Clean Cole is correct in observing that (certainly for the 70’s) I’m skewed to stuff from academia with a blind spot for the commercial compilers of that era.

Doug McIlroy’s remarks on Digitek were most helpful and I’ll expand a bit on that below.

I was aware of the Digitek / Ryan-Macfarland compilers before, but in my mind they compiled to a virtual machine (mis-understanding a description of “programmed operators” and because their compilers for microcomputers did so in the 80’s). Digging into this more led me to a 1970 report "Programming Languages and their Compilers, Preliminary Notes” by John Cocke and J.T. Schwartz:
https://www.softwarepreservation.org/projects/FORTRAN/paper/Bright-FORTRANComesToWestinghouseBettis-1971.pdf

It is a nearly 800 page review of then current languages and compilers and it includes some discussion of the Digitek compilers as the state of the art for small machines and has some further description of how they worked (pp. 233-237, 749). It also mentions their PL/1 for Multics fiasco (for background https://www.multicians.org/pl1.html).

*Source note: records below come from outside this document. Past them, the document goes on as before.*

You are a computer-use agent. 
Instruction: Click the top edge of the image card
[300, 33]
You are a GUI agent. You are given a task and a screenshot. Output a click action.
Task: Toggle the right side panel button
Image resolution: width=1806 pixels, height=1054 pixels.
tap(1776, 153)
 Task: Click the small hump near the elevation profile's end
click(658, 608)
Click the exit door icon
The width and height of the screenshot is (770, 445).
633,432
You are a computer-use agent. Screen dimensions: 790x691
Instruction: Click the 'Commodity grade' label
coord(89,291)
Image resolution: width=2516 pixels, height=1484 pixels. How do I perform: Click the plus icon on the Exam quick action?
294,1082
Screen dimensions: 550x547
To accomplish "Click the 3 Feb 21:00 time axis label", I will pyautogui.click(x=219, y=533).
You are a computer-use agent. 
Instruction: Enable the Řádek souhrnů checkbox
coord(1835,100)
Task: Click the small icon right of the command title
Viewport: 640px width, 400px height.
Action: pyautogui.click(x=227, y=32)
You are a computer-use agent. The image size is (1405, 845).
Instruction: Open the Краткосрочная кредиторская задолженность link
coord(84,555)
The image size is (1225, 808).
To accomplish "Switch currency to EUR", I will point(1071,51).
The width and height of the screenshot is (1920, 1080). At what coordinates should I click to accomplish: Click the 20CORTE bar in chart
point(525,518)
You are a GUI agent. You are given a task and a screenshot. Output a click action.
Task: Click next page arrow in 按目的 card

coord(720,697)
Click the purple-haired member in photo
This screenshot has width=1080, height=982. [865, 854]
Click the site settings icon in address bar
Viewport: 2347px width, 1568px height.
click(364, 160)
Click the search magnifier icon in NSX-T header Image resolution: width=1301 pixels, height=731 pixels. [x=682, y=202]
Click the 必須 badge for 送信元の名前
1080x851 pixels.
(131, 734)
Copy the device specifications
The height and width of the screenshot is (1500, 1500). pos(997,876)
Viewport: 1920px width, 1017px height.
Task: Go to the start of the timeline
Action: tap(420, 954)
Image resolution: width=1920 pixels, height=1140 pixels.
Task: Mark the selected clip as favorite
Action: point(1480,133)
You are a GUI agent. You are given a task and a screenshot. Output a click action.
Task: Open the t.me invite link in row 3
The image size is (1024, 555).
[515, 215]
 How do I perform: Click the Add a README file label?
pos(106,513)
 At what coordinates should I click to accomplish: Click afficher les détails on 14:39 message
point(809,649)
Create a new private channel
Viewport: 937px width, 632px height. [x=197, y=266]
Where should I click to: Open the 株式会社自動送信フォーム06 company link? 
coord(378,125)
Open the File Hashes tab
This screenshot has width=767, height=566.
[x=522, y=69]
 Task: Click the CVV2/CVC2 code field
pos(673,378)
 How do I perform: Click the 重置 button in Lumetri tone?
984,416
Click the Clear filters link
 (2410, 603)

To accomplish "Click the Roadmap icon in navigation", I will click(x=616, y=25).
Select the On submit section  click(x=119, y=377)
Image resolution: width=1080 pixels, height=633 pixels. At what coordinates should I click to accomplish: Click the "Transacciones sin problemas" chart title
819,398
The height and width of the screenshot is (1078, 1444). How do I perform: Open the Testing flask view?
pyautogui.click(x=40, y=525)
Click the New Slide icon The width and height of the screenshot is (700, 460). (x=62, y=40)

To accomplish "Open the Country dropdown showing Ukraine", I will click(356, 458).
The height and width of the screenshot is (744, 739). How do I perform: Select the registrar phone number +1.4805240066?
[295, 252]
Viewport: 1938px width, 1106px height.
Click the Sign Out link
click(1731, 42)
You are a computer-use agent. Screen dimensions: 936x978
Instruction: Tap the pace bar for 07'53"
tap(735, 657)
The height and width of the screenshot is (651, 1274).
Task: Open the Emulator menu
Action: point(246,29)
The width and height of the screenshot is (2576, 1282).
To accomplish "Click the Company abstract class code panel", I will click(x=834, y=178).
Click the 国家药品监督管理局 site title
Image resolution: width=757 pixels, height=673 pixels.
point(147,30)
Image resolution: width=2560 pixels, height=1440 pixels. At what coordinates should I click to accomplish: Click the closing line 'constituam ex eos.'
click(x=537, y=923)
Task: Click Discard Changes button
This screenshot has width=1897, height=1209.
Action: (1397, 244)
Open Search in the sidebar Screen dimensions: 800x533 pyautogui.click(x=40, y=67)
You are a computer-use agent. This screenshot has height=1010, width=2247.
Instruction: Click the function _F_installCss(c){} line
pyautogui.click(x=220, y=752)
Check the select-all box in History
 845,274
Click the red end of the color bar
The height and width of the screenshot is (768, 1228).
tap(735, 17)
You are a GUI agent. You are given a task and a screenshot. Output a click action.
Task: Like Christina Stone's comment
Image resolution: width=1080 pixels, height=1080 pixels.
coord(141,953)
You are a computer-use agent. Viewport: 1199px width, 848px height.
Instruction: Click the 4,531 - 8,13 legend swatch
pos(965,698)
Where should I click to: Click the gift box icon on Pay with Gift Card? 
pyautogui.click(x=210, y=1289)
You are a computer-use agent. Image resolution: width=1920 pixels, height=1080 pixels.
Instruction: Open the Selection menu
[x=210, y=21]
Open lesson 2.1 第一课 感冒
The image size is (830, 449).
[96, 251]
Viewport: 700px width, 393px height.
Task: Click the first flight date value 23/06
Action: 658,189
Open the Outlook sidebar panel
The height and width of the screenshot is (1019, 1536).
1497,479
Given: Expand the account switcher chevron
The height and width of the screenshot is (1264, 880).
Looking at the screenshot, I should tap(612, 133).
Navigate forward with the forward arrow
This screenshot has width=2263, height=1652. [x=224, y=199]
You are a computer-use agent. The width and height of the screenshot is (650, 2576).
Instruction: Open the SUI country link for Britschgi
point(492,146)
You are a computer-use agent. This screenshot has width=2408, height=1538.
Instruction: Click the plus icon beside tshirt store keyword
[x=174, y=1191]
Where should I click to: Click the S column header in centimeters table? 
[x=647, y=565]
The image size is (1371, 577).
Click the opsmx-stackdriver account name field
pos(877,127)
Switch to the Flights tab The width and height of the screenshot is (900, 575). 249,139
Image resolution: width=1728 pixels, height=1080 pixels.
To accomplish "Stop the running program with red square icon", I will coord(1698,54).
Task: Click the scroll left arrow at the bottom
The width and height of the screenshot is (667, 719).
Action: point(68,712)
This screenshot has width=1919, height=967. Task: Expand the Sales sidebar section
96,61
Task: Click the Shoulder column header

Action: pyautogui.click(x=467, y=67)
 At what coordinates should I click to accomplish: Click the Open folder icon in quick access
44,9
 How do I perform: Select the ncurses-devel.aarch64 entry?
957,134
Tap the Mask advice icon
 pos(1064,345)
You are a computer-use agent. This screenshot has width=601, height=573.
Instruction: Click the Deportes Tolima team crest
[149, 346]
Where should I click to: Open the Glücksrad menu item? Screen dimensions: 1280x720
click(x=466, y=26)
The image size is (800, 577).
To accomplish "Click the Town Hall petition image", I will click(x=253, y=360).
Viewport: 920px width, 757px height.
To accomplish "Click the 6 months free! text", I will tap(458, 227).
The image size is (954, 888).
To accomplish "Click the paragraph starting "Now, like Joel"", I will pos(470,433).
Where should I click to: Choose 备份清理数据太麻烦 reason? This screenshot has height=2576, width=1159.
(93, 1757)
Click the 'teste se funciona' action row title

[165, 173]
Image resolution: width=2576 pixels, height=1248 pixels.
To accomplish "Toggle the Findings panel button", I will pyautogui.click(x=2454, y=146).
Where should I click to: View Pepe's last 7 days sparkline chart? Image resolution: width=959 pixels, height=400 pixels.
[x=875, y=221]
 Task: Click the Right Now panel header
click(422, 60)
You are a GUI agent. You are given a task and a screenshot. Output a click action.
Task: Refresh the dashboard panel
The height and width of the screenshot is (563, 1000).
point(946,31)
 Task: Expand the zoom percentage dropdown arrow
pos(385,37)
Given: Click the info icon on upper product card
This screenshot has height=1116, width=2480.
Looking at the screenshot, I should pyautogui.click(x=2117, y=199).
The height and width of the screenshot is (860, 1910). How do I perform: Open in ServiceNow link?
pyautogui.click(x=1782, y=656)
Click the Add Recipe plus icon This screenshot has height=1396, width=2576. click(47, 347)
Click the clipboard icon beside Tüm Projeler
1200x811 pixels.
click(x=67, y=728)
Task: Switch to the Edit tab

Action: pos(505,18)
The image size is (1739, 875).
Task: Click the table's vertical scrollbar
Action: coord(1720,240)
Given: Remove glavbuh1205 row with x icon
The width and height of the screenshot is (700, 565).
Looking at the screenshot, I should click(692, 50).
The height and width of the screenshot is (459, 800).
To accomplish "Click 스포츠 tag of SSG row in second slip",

- The Digitek compilers were indeed small enough to run on PDP-11 class machines and even smaller, and they produced quite reasonable native code. In this sense, they were in the same spot as the DMR C compiler which was hence not unique in this regard -- as Doug points out.

- They consisted of two parts: a front end coded in “Programmed Operators" (POPS) generating an intermediate language, and a custom coded back-end that converted the IL to native code.

- POPS were in effect a VM for compiler construction (although expressed as assembler operations). To move a compiler to a new machine only the POPS VM had to be recoded, which was a very manageable job. From the description in the above book it sounds very similar to the META 3 compiler generator setup, but expressed in a different form.

- Unfortunately, I have not been able to find a description of the POPS IL.

- The smaller Digitek compilers had a limited level of optimisations, carried out at the code generation phase. The optimisations described sound quite similar to what the DMR C compiler did in its c1 phase (special casing +1 and -1, combining constants, mul/div to shift, etc.)

- Code generation seems to have been through code snippets for each IL operation, selecting from one of 3 addressing modes: register, memory and indexed; the text isn’t quite clear. It sounds reasonable for small machines in the 60’s.

- The later Ryan-MacFarland microcomputer compilers seem to have used the same POPS based front-end technology, but using an interpreter to execute the IL directly.

Interestingly, the above book has a final chapter about “the self-compiling compiler”. To quote: “The scheme to be described is one which has often been considered, and in some cases even implemented. It involves the use of a compiler written in its own language, and capable therefore of compiling itself over to a new machine.” It proceeds to describe such a compiler in quite some detail, including using a table driven code generator.

Seen through this lens, the DMR C compiler could be viewed as a re-imagining of the Digitek small system compilers using a self-compiling lexer/parser instead of POPS (or TMG or META) and a (also self-compiling) code generator evolved to handle the richer PDP-11 addressing modes. The concept seems to have been in the air at that time.

Now I am left wondering why the IL-to-native back-ends were not more used in academic small machine compilers in the 70’s -- but this too may be the result of a skewed view on my part.